+++ Given text
The following is my reflection for the Midweek Vespers service. You can watch the video below.
“Be tolerant with each other and, if someone has a complaint against anyone, forgive each other. As the Lord forgave you, so also forgive each other. 14 And over all these things put on love, which is the perfect bond of unity.”
Colossians 3:13-14
It’s almost over. We have still have a few states that are still yet to be called, but hopefully, in the next 24 hours or so, we should know for certain who is going to be the next President of the United States.
Even though I’m a pastor, I’m not going to pretend that I didn’t have a favorite in this race. I did. But I don’t want to talk as much about the election than about what happens afterward. How do we live together as a nation? How can the church be a Christ-like example to our nation and world?
We are a nation that is bitterly divided ideologically. Liberals and conservatives look at each other with open contempt and as a nation, we seem to have less and less in common with each other. We don’t understand each other. I have to be honest, I’ve had my moments where I wondered if I should bother to reach out to those that planned to vote for the other candidate. It’s not any better in the church. Churches tend to line up around politics. More often than not, we tend to mirror the world instead of providing an example.
I’ve seen a number of people, including pastors that tend to downplay the calls for unity believing them to be a way of ignoring injustice.
++++++
+++ Given data
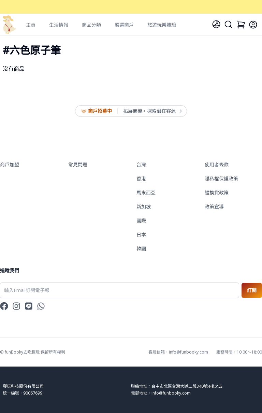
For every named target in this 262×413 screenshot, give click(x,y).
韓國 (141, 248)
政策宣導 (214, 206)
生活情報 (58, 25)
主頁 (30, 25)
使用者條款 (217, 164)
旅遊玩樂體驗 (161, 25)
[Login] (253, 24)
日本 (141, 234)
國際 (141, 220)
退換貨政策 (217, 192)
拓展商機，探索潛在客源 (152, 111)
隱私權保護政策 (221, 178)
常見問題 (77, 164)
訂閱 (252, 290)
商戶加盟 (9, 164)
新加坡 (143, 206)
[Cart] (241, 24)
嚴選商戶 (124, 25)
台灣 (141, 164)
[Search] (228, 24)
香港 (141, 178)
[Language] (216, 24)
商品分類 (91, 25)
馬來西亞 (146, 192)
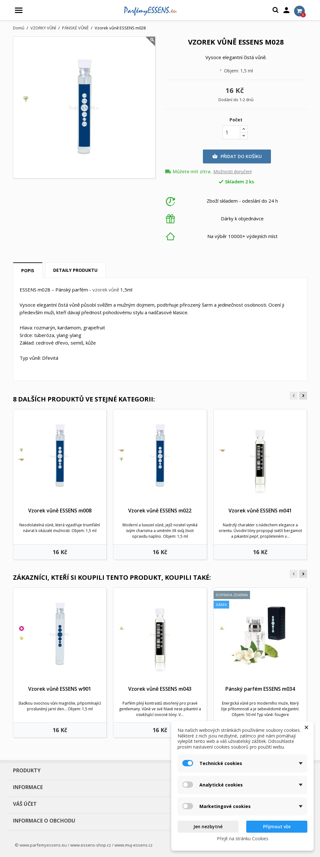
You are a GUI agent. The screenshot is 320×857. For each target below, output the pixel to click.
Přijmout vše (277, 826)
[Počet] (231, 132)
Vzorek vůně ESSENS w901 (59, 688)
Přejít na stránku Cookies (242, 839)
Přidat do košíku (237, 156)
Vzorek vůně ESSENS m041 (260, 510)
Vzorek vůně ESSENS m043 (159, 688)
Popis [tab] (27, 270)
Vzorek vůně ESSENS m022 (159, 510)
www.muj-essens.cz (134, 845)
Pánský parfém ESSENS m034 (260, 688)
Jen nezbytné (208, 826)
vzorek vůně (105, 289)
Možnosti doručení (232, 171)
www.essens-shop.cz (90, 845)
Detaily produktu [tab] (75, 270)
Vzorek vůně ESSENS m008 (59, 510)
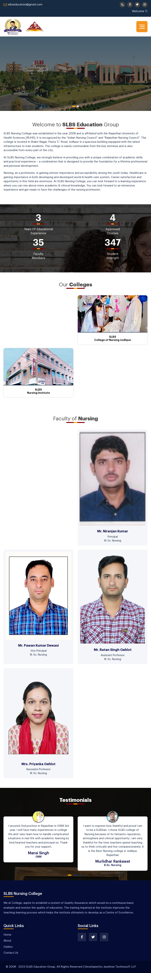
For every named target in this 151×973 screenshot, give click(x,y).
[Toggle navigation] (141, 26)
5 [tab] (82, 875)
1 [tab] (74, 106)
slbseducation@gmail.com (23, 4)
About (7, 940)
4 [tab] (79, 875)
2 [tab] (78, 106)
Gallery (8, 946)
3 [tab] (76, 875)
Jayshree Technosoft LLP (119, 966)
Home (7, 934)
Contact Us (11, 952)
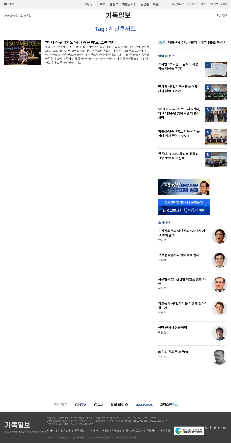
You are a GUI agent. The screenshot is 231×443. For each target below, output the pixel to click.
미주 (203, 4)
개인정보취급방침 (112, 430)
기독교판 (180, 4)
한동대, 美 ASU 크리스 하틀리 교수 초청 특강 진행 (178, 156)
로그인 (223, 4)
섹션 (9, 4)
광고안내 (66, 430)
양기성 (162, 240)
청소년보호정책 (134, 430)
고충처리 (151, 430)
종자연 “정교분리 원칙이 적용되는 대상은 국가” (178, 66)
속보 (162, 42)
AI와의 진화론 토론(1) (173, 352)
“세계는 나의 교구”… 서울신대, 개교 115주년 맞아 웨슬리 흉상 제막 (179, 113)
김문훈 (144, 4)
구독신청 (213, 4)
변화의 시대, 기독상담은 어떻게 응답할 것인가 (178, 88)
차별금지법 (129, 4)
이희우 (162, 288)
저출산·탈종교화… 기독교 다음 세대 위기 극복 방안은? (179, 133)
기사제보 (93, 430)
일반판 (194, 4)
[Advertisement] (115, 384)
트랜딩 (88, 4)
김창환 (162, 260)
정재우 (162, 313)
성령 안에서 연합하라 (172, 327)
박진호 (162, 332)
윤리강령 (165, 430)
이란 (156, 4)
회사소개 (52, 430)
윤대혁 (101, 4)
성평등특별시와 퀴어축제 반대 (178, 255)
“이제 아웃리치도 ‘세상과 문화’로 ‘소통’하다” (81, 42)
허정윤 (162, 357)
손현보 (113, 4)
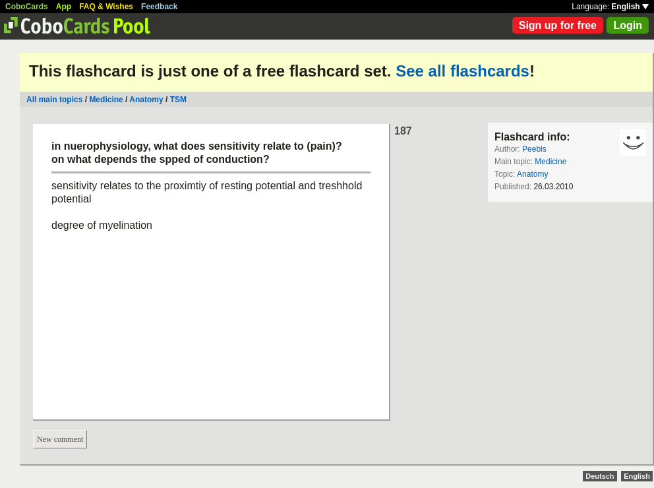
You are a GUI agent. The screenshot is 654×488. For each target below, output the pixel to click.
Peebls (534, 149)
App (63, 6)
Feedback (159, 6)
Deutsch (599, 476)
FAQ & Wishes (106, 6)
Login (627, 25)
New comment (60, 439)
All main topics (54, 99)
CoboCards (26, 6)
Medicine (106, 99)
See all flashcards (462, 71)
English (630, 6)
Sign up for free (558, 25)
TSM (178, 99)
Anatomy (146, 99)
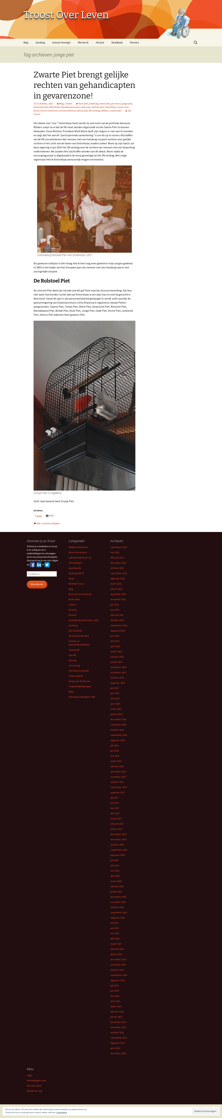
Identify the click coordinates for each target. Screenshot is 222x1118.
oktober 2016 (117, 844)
++++++
Request 1 -
Please retype the part of the Vespers reflection that opens with the words containing "The following is" and closes with "nation and world?".
Request 2 -
In the Vespers reflection, what does the speaker say churches tend to line up around?

Task response 1 -
The following is my reflection for the Midweek Vespers service. You can watch the video below.
“Be tolerant with each other and, if someone has a complaint against anyone, forgive each other. As the Lord forgave you, so also forgive each other. 14 And over all these things put on love, which is the perfect bond of unity.”
Colossians 3:13-14
It’s almost over. We have still have a few states that are still yet to be called, but hopefully, in the next 24 hours or so, we should know for certain who is going to be the next President of the United States.
Even though I’m a pastor, I’m not going to pretend that I didn’t have a favorite in this race. I did. But I don’t want to talk as much about the election than about what happens afterward. How do we live together as a nation? How can the church be a Christ-like example to our nation and world?

Task response 2 -
Politics.